Steven Wise: Rattling the Cage--at BOOKSTOCK
Steven Wise has spent over 30 years of his life working to change the world. He wants nonhuman animals to be recognized as "persons" under the law. He started with chimpanzees; he's moving on to elephants. Dolphins and parrots may be in the queue.
Wise, an internationally known attorney, is described as "one of the pistons of the animal rights movement." (Yale Law Journal). In 2013, he filed cases in the New York courts, trying to obtain the release of four chimpanzees (Tommy, Kiki, Hercules, and Leo) from confinement, using something called a writ of habeas corpus. It is a legal term that translates to "produce the body," and is traditionally used to challenge unlawful imprisonment of human beings. Wise didn't succeed in the early stages of the New York litigation.
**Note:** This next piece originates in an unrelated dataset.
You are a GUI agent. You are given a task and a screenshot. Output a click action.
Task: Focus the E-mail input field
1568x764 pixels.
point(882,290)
Cases involving Tommy and Kiko are on appeal; negotiations are ongoing to have Hercules and Leo moved from their current home at a research center to Save the Chimps in Ft. Pierce, Florida.
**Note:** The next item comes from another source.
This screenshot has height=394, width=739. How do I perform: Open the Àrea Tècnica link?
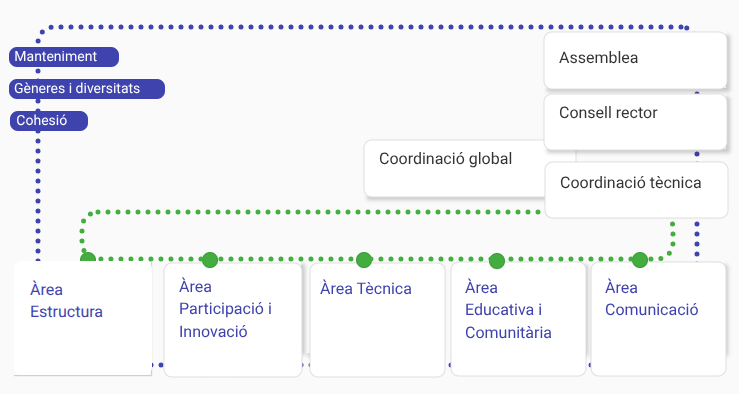(x=366, y=288)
His work is no small undertaking in practical, philosophical and legal terms. He estimates that he (and presumably his nonprofit organization, the Nonhuman Rights Project), spent 30,000 hours preparing for the New York cases, and he admits that " . . . it has taken a long, long time, but I think the world is ready now to take that first step." It's a big one. The law has viewed nonhuman animals as property, not people, and as such, with no recognizable rights, including the right to bodily liberty. If Wise ultimately succeeds, you will not be able to lock up a chimpanzee just as you cannot, without due process, lock up a human individual.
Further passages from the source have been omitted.